ASSIGNED TASK = Repeat the material below exactly, line for line.

RECORDS SUPPLIED =
▼▼▼

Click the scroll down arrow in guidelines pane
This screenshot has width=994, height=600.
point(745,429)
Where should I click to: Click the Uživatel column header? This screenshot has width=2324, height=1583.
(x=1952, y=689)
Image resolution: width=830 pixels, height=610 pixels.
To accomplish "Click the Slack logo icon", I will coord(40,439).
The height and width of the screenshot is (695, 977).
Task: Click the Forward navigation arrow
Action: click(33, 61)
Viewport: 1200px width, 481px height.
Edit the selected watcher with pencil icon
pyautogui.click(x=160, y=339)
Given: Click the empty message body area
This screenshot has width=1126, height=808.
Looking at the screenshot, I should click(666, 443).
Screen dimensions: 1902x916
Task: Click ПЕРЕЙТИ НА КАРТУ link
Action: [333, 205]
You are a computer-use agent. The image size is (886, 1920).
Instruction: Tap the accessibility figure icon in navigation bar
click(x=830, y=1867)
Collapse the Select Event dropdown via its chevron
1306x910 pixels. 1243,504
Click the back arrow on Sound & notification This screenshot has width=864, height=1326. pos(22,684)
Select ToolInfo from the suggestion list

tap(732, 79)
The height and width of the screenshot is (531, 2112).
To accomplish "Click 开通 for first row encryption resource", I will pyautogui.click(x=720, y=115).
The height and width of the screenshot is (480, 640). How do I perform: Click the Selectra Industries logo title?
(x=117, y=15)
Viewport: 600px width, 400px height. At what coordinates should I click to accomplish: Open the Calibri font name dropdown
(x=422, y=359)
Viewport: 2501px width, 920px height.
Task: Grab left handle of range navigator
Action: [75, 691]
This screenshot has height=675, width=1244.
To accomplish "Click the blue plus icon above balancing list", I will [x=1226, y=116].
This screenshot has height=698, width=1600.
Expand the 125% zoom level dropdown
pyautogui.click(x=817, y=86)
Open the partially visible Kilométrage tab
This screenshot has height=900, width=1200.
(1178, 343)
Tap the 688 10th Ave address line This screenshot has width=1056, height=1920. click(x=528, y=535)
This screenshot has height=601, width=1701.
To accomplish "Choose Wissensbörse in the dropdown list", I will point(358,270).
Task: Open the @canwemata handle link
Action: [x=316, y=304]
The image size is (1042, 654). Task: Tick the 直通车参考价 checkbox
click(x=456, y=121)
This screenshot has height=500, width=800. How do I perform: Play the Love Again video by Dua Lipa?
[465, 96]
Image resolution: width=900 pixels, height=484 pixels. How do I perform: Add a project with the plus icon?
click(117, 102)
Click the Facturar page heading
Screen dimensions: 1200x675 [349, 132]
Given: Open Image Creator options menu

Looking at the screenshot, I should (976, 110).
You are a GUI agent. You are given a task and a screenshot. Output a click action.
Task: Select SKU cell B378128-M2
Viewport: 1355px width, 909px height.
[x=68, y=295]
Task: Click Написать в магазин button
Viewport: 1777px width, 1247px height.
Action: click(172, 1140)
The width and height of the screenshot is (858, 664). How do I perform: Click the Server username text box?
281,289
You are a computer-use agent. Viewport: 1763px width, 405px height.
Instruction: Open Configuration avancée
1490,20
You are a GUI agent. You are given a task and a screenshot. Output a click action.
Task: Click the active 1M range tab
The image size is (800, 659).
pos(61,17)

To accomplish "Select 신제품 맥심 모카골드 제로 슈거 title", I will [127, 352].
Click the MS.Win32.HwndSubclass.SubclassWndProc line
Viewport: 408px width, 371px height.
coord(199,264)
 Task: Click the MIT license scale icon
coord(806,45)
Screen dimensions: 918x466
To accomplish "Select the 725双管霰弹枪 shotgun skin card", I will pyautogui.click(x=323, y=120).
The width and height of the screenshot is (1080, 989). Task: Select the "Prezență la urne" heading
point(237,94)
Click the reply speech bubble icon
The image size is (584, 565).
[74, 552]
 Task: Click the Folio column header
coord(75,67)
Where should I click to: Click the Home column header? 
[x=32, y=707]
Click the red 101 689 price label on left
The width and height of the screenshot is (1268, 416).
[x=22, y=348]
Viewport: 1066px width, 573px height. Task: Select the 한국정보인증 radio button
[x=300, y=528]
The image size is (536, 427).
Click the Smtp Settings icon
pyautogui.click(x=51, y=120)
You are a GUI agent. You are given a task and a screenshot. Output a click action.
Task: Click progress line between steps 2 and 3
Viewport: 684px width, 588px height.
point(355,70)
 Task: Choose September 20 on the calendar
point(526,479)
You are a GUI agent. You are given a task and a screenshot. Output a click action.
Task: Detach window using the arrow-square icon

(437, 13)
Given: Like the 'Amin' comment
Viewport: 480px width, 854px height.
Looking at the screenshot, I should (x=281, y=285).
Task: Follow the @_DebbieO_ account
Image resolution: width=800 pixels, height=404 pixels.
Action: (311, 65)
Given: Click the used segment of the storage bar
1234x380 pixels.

▲▲▲

RESPONSE TO THIS EXERCISE =
Click the scroll down arrow in guidelines pane
This screenshot has width=994, height=600.
point(745,429)
Where should I click to: Click the Uživatel column header? This screenshot has width=2324, height=1583.
(x=1952, y=689)
Image resolution: width=830 pixels, height=610 pixels.
To accomplish "Click the Slack logo icon", I will coord(40,439).
The height and width of the screenshot is (695, 977).
Task: Click the Forward navigation arrow
Action: click(33, 61)
Viewport: 1200px width, 481px height.
Edit the selected watcher with pencil icon
pyautogui.click(x=160, y=339)
Given: Click the empty message body area
This screenshot has width=1126, height=808.
Looking at the screenshot, I should click(666, 443).
Screen dimensions: 1902x916
Task: Click ПЕРЕЙТИ НА КАРТУ link
Action: [333, 205]
You are a computer-use agent. The image size is (886, 1920).
Instruction: Tap the accessibility figure icon in navigation bar
click(x=830, y=1867)
Collapse the Select Event dropdown via its chevron
1306x910 pixels. 1243,504
Click the back arrow on Sound & notification This screenshot has width=864, height=1326. pos(22,684)
Select ToolInfo from the suggestion list

tap(732, 79)
The height and width of the screenshot is (531, 2112).
To accomplish "Click 开通 for first row encryption resource", I will pyautogui.click(x=720, y=115).
The height and width of the screenshot is (480, 640). How do I perform: Click the Selectra Industries logo title?
(x=117, y=15)
Viewport: 600px width, 400px height. At what coordinates should I click to accomplish: Open the Calibri font name dropdown
(x=422, y=359)
Viewport: 2501px width, 920px height.
Task: Grab left handle of range navigator
Action: [75, 691]
This screenshot has height=675, width=1244.
To accomplish "Click the blue plus icon above balancing list", I will [x=1226, y=116].
This screenshot has height=698, width=1600.
Expand the 125% zoom level dropdown
pyautogui.click(x=817, y=86)
Open the partially visible Kilométrage tab
This screenshot has height=900, width=1200.
(1178, 343)
Tap the 688 10th Ave address line This screenshot has width=1056, height=1920. click(x=528, y=535)
This screenshot has height=601, width=1701.
To accomplish "Choose Wissensbörse in the dropdown list", I will point(358,270).
Task: Open the @canwemata handle link
Action: [x=316, y=304]
The image size is (1042, 654). Task: Tick the 直通车参考价 checkbox
click(x=456, y=121)
This screenshot has height=500, width=800. How do I perform: Play the Love Again video by Dua Lipa?
[465, 96]
Image resolution: width=900 pixels, height=484 pixels. How do I perform: Add a project with the plus icon?
click(117, 102)
Click the Facturar page heading
Screen dimensions: 1200x675 [349, 132]
Given: Open Image Creator options menu

Looking at the screenshot, I should (976, 110).
You are a GUI agent. You are given a task and a screenshot. Output a click action.
Task: Select SKU cell B378128-M2
Viewport: 1355px width, 909px height.
[x=68, y=295]
Task: Click Написать в магазин button
Viewport: 1777px width, 1247px height.
Action: click(172, 1140)
The width and height of the screenshot is (858, 664). How do I perform: Click the Server username text box?
281,289
You are a computer-use agent. Viewport: 1763px width, 405px height.
Instruction: Open Configuration avancée
1490,20
You are a GUI agent. You are given a task and a screenshot. Output a click action.
Task: Click the active 1M range tab
The image size is (800, 659).
pos(61,17)

To accomplish "Select 신제품 맥심 모카골드 제로 슈거 title", I will [127, 352].
Click the MS.Win32.HwndSubclass.SubclassWndProc line
Viewport: 408px width, 371px height.
coord(199,264)
 Task: Click the MIT license scale icon
coord(806,45)
Screen dimensions: 918x466
To accomplish "Select the 725双管霰弹枪 shotgun skin card", I will pyautogui.click(x=323, y=120).
The width and height of the screenshot is (1080, 989). Task: Select the "Prezență la urne" heading
point(237,94)
Click the reply speech bubble icon
The image size is (584, 565).
[74, 552]
 Task: Click the Folio column header
coord(75,67)
Where should I click to: Click the Home column header? 
[x=32, y=707]
Click the red 101 689 price label on left
The width and height of the screenshot is (1268, 416).
[x=22, y=348]
Viewport: 1066px width, 573px height. Task: Select the 한국정보인증 radio button
[x=300, y=528]
The image size is (536, 427).
Click the Smtp Settings icon
pyautogui.click(x=51, y=120)
You are a GUI agent. You are given a task and a screenshot. Output a click action.
Task: Click progress line between steps 2 and 3
Viewport: 684px width, 588px height.
point(355,70)
 Task: Choose September 20 on the calendar
point(526,479)
You are a GUI agent. You are given a task and a screenshot. Output a click action.
Task: Detach window using the arrow-square icon

(437, 13)
Given: Like the 'Amin' comment
Viewport: 480px width, 854px height.
Looking at the screenshot, I should (x=281, y=285).
Task: Follow the @_DebbieO_ account
Image resolution: width=800 pixels, height=404 pixels.
Action: (311, 65)
Given: Click the used segment of the storage bar
1234x380 pixels.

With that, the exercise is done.